The power of music to integrate and cure is quite fundamental. It is the profoundest nonchemical medication. Oliver Sacks’ “Awakenings” Music as a healing force goes back several centuries. The Greeks worshiped Apollo as the god of both music and medicine. Healing and sound were considered highly developed sacred sciences in the Egyptian and Greek education systems soon after World War I and II.
Community musicians of all types, both amateur and professional, serenaded veterans suffering physical and emotional trauma from the wars. The medical profession is now embracing the value of music in the healing or palliative care of a wide variety of patients: the chronically or terminally ill, the disabled, the neurologically impaired, and the mentally challenged. Music therapy programs are popping up in hospitals and treatment centers nationwide.
Heart disease is the primary cause of death in the United States. Those who suffer from heart disease either die prematurely or suffer a marked decrease in quality of life. Increasing evidence is proving that music is soothing for the heart. For example, Marconato and colleagues reported in the Arq Bras Cardiol. in 2001 that decreased stress levels and increased personal satisfaction, higher consumption of fiber-rich food, lower cholesterol intake, and a better perspective on life in people on receptive music therapy.
White, in the American Journal of Critical Care in 1999, showed that music therapy is associated with changes in heart rate, respiratory rate, and myocardial oxygen demand in patients with an acute heart attack. Guzzetta went further and reported in Heart Lung in 1989 that the incidence of cardiac complications was lower in patients admitted to the coronary care unit with a presumptive diagnosis of a heart attack.

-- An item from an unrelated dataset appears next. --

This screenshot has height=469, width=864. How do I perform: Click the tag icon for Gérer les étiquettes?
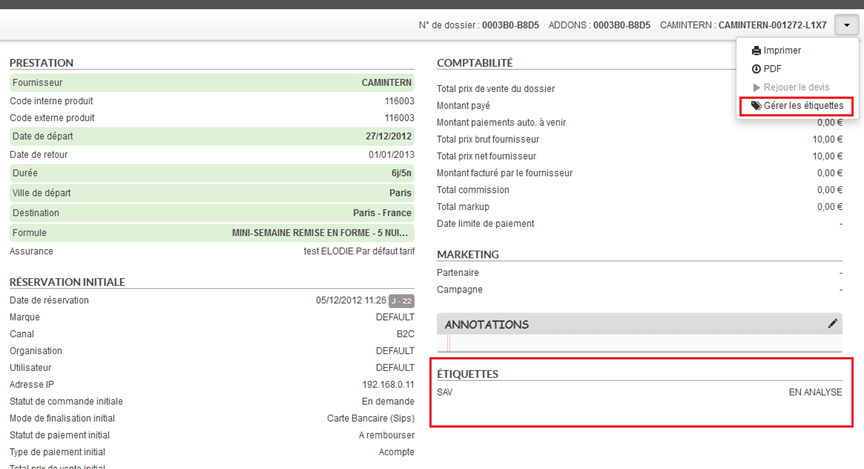click(x=756, y=105)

Suppose they were subjected to music and relaxation therapy. In 2004, Thorgaard and associates reported in the European Journal of Cardiovascular Nursing that specially selected music had a positive effect on patients’ well-being and opinion of the sound environment during invasive cardiac procedures. Other studies have demonstrated the health benefits of music during and after cardiac surgery.
Music has other benefits, too. “Simply put, music can heal people.” — Senator Harry Reid, Nevada. As a therapeutic modality, music interventions can promote wellness, manage stress, combat depression, alleviate pain, relax or sedate, express feelings, enhance memory, improve communication, and promote physical rehabilitation. Therapeutic music enhances an individual’s self-awareness and spiritual growth, brightens their perspective on life, and results in increasing their quality of life
German author Johann G. Seume expressed, “Music is the key to the female heart.” Love is intimately connected to music. Henry Ward Beecher (1813-87), an American clergyman, sang, “Of all the music that reaches farthest into heaven, it is the beating of a loving heart.” Music helps conquer loneliness. Lawrence Pat Conroy said,” Without music, life is a journey through a desert.” Music can help combat depression and anxiety.
A British writer, George Eliot (1819-80), announced, “There is no feeling, except the extremes of fear and grief, that does not find relief in music.” Music has its spiritual benefits, too. Every religion has incorporated music into its fabric. Basketball coach Red Auerbach, elected to the Basketball Hall of Fame in 1969, preached, “Music washes away from the soul the dust of everyday life.” Music helps laborers lessen their burden and allows their time to pass faster. It also acts as a uniting force in all aspects of life.